Jeannot a le dos rond des vieux qui n’ont plus d’âge. Il
arrive toujours en plein service et se plante au milieu de la terrasse comble,
comme un enfant perdu, en cherchant un
regard. Lorsque nous l’accueillons par un «
Salut Jeannot ! » il répond immanquablement par un « Salut Coco ! »

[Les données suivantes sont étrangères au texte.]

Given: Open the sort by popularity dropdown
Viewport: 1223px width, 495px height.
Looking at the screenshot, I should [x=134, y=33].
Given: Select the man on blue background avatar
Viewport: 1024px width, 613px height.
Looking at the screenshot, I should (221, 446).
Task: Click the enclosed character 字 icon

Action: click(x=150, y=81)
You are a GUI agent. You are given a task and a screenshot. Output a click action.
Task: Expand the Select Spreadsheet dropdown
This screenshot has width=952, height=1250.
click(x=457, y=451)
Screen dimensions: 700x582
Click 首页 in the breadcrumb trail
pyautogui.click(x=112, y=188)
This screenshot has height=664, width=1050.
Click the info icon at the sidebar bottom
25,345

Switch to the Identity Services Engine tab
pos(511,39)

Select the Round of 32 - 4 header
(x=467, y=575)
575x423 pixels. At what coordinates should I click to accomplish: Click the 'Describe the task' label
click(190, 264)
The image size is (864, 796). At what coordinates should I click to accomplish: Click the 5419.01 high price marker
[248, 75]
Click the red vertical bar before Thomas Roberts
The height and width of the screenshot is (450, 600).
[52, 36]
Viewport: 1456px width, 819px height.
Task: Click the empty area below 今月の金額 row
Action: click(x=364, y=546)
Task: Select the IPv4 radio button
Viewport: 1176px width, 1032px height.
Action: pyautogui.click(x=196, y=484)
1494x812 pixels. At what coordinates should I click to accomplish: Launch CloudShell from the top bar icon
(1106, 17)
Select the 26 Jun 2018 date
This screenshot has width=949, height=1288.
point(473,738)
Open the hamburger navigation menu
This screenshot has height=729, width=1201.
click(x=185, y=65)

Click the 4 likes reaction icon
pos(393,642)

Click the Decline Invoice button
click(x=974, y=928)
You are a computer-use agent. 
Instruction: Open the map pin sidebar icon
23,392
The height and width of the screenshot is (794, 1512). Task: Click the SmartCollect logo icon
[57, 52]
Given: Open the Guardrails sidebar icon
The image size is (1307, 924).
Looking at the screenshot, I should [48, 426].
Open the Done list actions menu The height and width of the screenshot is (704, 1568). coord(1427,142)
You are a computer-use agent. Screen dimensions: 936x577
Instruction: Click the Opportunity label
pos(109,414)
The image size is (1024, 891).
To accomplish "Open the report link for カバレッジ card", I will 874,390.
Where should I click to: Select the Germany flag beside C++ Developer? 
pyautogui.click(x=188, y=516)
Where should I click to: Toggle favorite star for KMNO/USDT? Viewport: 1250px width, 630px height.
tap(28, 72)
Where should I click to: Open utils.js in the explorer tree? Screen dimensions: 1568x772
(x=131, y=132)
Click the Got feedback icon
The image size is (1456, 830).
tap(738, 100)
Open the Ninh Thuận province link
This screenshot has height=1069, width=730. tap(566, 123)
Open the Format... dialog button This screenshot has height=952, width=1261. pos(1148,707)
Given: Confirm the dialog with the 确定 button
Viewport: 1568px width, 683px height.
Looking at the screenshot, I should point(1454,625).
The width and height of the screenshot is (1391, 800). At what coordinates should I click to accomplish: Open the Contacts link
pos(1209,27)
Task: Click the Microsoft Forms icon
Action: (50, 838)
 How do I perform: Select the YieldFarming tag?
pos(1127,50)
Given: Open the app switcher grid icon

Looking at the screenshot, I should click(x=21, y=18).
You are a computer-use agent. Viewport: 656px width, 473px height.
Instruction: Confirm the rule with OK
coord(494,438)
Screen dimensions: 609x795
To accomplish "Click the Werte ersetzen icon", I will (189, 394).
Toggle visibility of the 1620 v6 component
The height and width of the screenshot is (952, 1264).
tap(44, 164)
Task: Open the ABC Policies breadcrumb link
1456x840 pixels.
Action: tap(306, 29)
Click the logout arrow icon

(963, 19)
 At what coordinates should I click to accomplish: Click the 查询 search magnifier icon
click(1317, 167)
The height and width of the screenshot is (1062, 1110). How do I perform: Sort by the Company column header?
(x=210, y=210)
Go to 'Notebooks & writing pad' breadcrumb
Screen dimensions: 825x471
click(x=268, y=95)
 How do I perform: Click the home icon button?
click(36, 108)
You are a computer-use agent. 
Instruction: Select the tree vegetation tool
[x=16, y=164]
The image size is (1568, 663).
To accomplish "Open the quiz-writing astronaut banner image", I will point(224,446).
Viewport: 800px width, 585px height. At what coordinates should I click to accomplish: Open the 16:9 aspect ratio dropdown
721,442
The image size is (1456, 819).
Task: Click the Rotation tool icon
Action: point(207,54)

qui s’adresse aussi bien aux serveuses qu’au patron. Son chapeau à la main, il
s’assied et commande : « une crème brulée pas brûlée et un verre de
rouge ». Il pose son chapeau, et ses petits yeux chassieux nous suivent
entre les tables. Quand, parfois, le regard un peu flou, il quitte sa réserve
et bredouille : « Vous êtes la plus jolie fleur du jardin », à
celle qui lui apporte son verre et sa crème, c’est qu’il a un peu bu. Certains jours, il boit jusqu’à ce que ses mains n’agrippent plus son
verre. Il se tâche et marmonne, et les autres le fuient, mal à l’aise et
honteux, détournant le regard de cet homme avachi, perdu dans ses pensées,
cherchant dans sa mémoire les souvenirs heureux que personne n’écoute. Au
moment de payer, serré dans son pull bleu tricoté à la main, il fouille et cherche au fond de son
porte-monnaie toujours vide cet argent qu'il n'a plus.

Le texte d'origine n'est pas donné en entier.